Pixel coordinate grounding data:
--- START ---
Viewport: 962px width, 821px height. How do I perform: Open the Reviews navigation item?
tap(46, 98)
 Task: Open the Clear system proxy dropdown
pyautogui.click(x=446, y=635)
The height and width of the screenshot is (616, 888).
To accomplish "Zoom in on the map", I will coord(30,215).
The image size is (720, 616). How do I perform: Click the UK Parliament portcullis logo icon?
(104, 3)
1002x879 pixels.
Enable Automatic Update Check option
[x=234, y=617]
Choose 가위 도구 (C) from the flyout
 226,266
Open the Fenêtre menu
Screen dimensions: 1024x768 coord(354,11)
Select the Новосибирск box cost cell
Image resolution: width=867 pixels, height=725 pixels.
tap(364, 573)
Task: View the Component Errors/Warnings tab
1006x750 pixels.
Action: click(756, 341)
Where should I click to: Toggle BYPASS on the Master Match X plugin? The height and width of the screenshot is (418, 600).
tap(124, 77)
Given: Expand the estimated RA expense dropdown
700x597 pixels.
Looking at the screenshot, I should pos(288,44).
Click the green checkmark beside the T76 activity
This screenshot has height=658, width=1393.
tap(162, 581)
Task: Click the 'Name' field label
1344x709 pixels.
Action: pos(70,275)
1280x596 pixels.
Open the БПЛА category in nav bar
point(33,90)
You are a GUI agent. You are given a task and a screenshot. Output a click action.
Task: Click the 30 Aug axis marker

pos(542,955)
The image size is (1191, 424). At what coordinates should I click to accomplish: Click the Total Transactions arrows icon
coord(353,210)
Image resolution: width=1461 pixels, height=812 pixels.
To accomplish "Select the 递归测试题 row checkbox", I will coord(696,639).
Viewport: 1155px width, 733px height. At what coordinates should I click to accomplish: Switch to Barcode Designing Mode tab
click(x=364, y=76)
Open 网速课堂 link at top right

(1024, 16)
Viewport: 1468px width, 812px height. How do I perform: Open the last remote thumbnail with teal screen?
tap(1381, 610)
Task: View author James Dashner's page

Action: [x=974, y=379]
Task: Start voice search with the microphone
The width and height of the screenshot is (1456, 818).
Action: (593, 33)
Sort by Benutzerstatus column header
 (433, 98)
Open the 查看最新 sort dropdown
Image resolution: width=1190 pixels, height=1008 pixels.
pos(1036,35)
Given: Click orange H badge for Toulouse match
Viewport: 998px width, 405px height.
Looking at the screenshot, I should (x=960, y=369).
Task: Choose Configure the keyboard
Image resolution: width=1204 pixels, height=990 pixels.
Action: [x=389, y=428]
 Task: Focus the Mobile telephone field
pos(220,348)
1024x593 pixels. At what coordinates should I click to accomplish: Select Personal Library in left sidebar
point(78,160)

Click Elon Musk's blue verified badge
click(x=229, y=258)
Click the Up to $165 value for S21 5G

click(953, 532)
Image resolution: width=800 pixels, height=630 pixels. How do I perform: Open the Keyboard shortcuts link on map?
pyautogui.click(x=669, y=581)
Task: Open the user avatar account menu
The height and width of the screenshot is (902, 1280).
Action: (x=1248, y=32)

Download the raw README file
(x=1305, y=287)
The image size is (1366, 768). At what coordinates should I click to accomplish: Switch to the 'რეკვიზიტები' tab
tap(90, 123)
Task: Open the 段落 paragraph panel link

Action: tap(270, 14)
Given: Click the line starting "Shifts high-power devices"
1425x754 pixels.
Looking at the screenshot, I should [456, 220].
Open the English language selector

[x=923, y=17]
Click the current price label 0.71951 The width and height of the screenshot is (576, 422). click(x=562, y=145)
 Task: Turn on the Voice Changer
--- END ---
Retype every line of the data, keeping each one exactly as it is.

Viewport: 962px width, 821px height. How do I perform: Open the Reviews navigation item?
tap(46, 98)
 Task: Open the Clear system proxy dropdown
pyautogui.click(x=446, y=635)
The height and width of the screenshot is (616, 888).
To accomplish "Zoom in on the map", I will coord(30,215).
The image size is (720, 616). How do I perform: Click the UK Parliament portcullis logo icon?
(104, 3)
1002x879 pixels.
Enable Automatic Update Check option
[x=234, y=617]
Choose 가위 도구 (C) from the flyout
 226,266
Open the Fenêtre menu
Screen dimensions: 1024x768 coord(354,11)
Select the Новосибирск box cost cell
Image resolution: width=867 pixels, height=725 pixels.
tap(364, 573)
Task: View the Component Errors/Warnings tab
1006x750 pixels.
Action: click(756, 341)
Where should I click to: Toggle BYPASS on the Master Match X plugin? The height and width of the screenshot is (418, 600).
tap(124, 77)
Given: Expand the estimated RA expense dropdown
700x597 pixels.
Looking at the screenshot, I should pos(288,44).
Click the green checkmark beside the T76 activity
This screenshot has height=658, width=1393.
tap(162, 581)
Task: Click the 'Name' field label
1344x709 pixels.
Action: pos(70,275)
1280x596 pixels.
Open the БПЛА category in nav bar
point(33,90)
You are a GUI agent. You are given a task and a screenshot. Output a click action.
Task: Click the 30 Aug axis marker

pos(542,955)
The image size is (1191, 424). At what coordinates should I click to accomplish: Click the Total Transactions arrows icon
coord(353,210)
Image resolution: width=1461 pixels, height=812 pixels.
To accomplish "Select the 递归测试题 row checkbox", I will coord(696,639).
Viewport: 1155px width, 733px height. At what coordinates should I click to accomplish: Switch to Barcode Designing Mode tab
click(x=364, y=76)
Open 网速课堂 link at top right

(1024, 16)
Viewport: 1468px width, 812px height. How do I perform: Open the last remote thumbnail with teal screen?
tap(1381, 610)
Task: View author James Dashner's page

Action: [x=974, y=379]
Task: Start voice search with the microphone
The width and height of the screenshot is (1456, 818).
Action: (593, 33)
Sort by Benutzerstatus column header
 (433, 98)
Open the 查看最新 sort dropdown
Image resolution: width=1190 pixels, height=1008 pixels.
pos(1036,35)
Given: Click orange H badge for Toulouse match
Viewport: 998px width, 405px height.
Looking at the screenshot, I should (x=960, y=369).
Task: Choose Configure the keyboard
Image resolution: width=1204 pixels, height=990 pixels.
Action: [x=389, y=428]
 Task: Focus the Mobile telephone field
pos(220,348)
1024x593 pixels. At what coordinates should I click to accomplish: Select Personal Library in left sidebar
point(78,160)

Click Elon Musk's blue verified badge
click(x=229, y=258)
Click the Up to $165 value for S21 5G

click(953, 532)
Image resolution: width=800 pixels, height=630 pixels. How do I perform: Open the Keyboard shortcuts link on map?
pyautogui.click(x=669, y=581)
Task: Open the user avatar account menu
The height and width of the screenshot is (902, 1280).
Action: (x=1248, y=32)

Download the raw README file
(x=1305, y=287)
The image size is (1366, 768). At what coordinates should I click to accomplish: Switch to the 'რეკვიზიტები' tab
tap(90, 123)
Task: Open the 段落 paragraph panel link

Action: tap(270, 14)
Given: Click the line starting "Shifts high-power devices"
1425x754 pixels.
Looking at the screenshot, I should [456, 220].
Open the English language selector

[x=923, y=17]
Click the current price label 0.71951 The width and height of the screenshot is (576, 422). click(x=562, y=145)
 Task: Turn on the Voice Changer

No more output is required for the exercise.